→ WORK INSTRUCTION
Copy out the lines of the records below, and only those lines, from the one with "Given: Click the Printers icon in sidebar" through the one with "The width and height of the screenshot is (1032, 869).", exactly as they appear.

→ LISTED RECORDS
------------------------

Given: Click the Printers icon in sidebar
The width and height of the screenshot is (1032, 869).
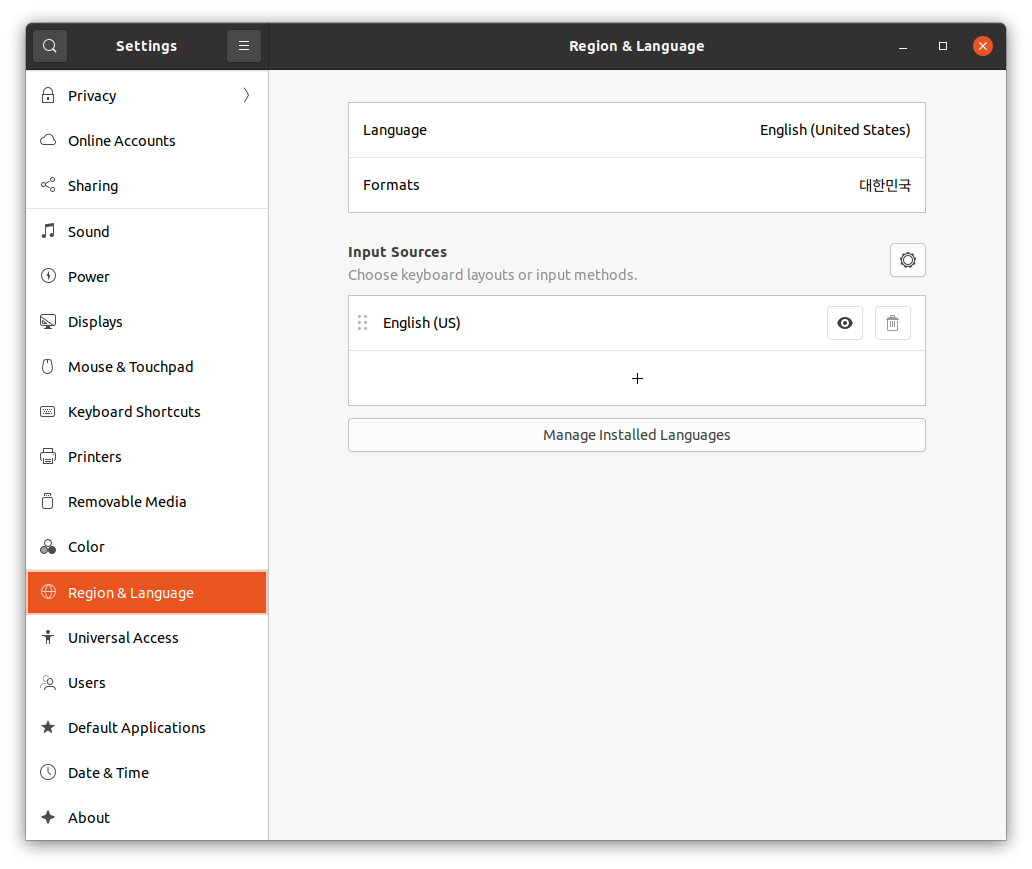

------------------------

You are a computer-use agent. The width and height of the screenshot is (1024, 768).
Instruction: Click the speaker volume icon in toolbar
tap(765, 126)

------------------------

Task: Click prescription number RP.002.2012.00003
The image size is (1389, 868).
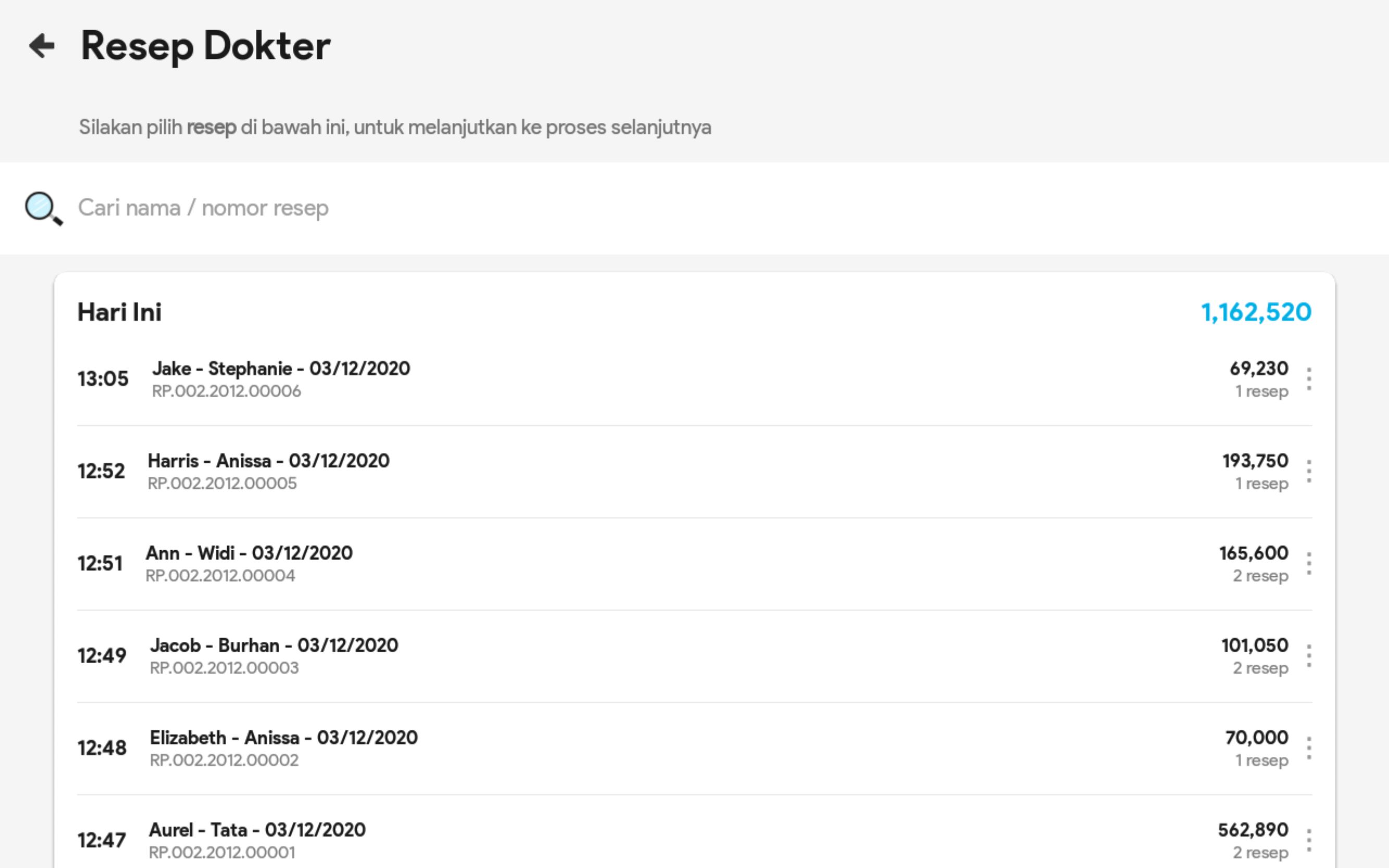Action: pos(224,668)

------------------------

→ EXERCISE RESULT
Given: Click the Printers icon in sidebar
The width and height of the screenshot is (1032, 869).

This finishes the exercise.